Passage provided:
The University of Arkansas for Medical Sciences recently announced it's more than halfway to its $30 million goal to fund research expansion and growth as its Winthrop P. Rockefeller Cancer Institute works toward National Cancer Institute designation.
The designation unlocks access to significant federal research funding, treatments and clinical trials, plus an estimated $72 million economic impact on Arkansas and 1,500 new jobs over five years.
The U.S. currently has 71 NCI-designated centers, with the closest to Arkansas being in Memphis (solely for pediatrics), then Dallas and Oklahoma City.
In more WRCI news, the institute is also joining forces with the Children’s Tumor Foundation on a new clinic for adults with neurofibromatosis, the first of its kind in the region. CTF is the leading non-governmental organization dedicated to funding neurofibromatosis research.
► Barbara McCrory of the Centers for Youth & Families took home the title of Nonprofit CFO of the Year at the Arkansas Business 2021 CFO of the Year Awards.
• Just Communities of Arkansas recently held its 57th annual Humanitarian Award Celebration honoring Grammy-winning singer-songwriter Rosanne Cash and presented its newly created Good Trouble Award to social justice leader Dawn Jeffrey.
• The Arkansas Women's Hall of Fame set a date for April 20, 2022, after postponing the event from 2020. Organizers are also adding two inductees to the previously announced class: Sissy Jones and the Junior League of Little Rock.
► The Arkansas Museum of Fine Arts added four new members to its board of trustees: Mike Marquez, Odell Nickelberry, Rebecca Smith and Mary Olive Stephens.
► The Ronald McDonald House Charities of Arkansas brought on Alex Hudson as special events manager.
► UAMS has selected Laura B. Dunn, M.D., as the next chair of the Department of Psychiatry and director of the Psychiatric Research Institute.
► City Year Little Rock named Jennifer Cobb as its new executive director.
TAKE A LOOK, IT'S IN A BOOK
Arkansas kids now have more firepower in their corner when it comes to literacy.
The Arkansas Humanities Council awarded a $24,000 grant to the Arkansas Imagination Library, a state-wide partnership with Dolly Parton’s Imagination Library, which provides age-appropriate books to kids for free – one book per month until their fifth birthday. The grant will help promote parental involvement, literacy and education for young children.
In terms of financial literacy, a $10,000 grant from the 100 Black Men of Greater Little Rock will help a group of Capital City Lighthouse Elementary Academy fifth-graders develop crucial social and educational skills. They are part of a new AI-based program for Life Hub Jobs, an online financial literacy, entrepreneurship and career development platform for kids.
Ending the Year on a Good Note
According to a November 2020 report by WalletHub, Arkansas ranks 16th in terms of charitable giving, focusing on percentage of income donated to charity. Keep giving, y'all.

Supplied data:
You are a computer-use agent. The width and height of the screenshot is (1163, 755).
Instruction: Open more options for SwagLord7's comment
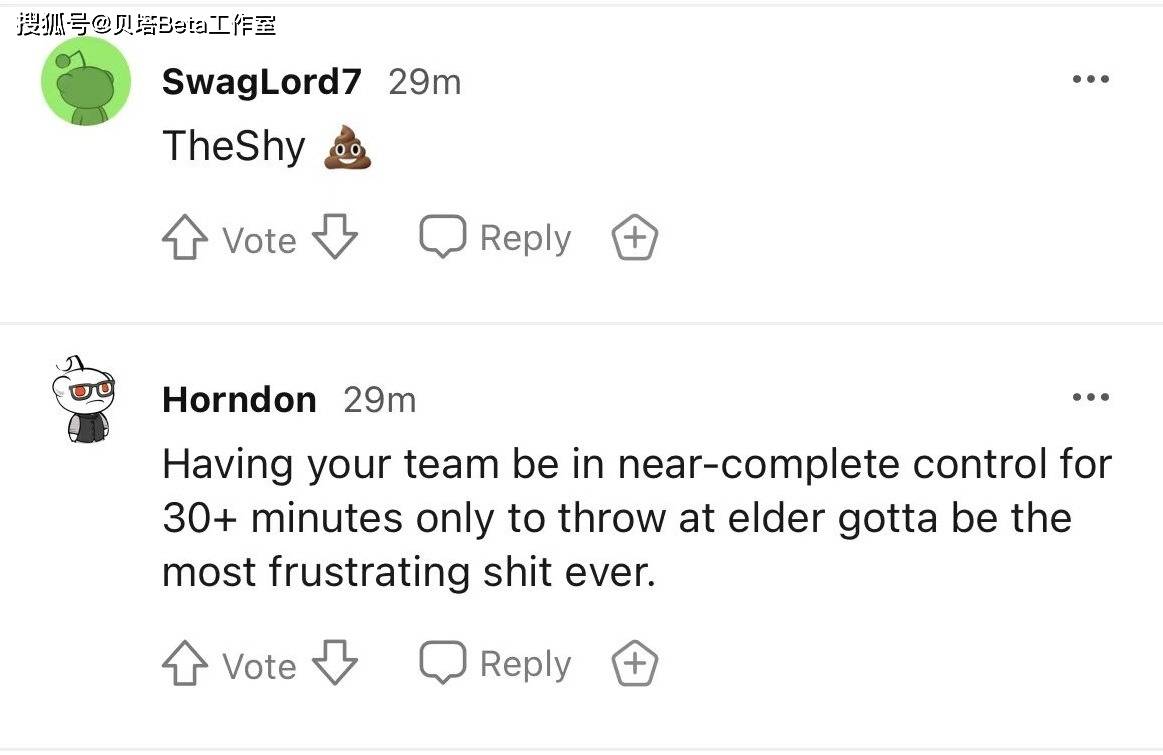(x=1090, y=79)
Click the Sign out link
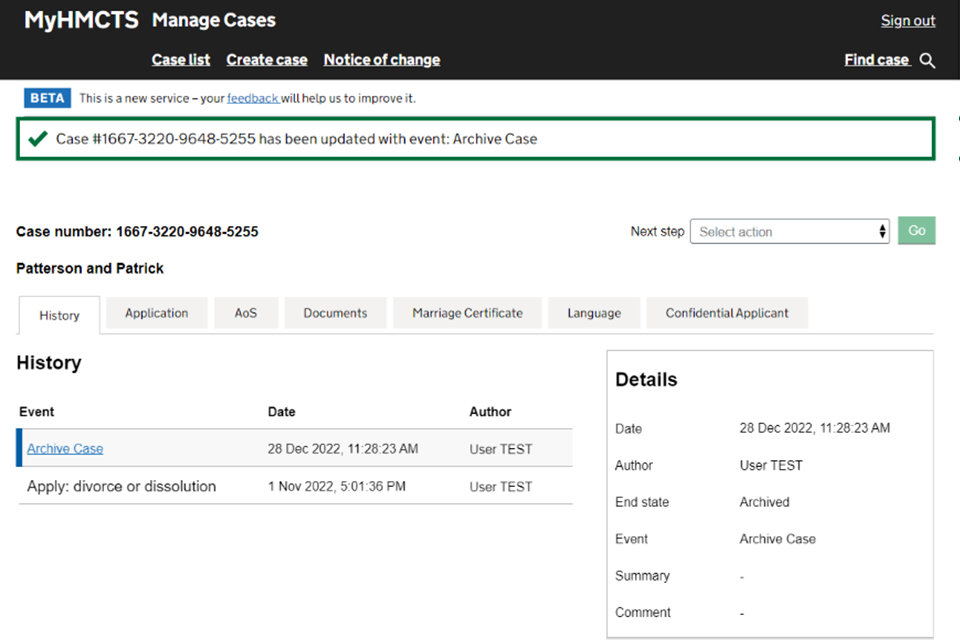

---

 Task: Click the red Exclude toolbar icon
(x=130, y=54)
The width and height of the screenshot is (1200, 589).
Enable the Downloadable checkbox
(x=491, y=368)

Directions:
(a) In the Arkansas nonprofit news roundup, can you edit everything from "The designation unlocks" down to "over five years." so that "economic impact" becomes "financial impact"?
(b) According to the Arkansas nonprofit news roundup, how many NCI-designated centers does the U.S. currently have?

List of solutions:
(a)
The designation unlocks access to significant federal research funding, treatments and clinical trials, plus an estimated $72 million financial impact on Arkansas and 1,500 new jobs over five years.

(b) 71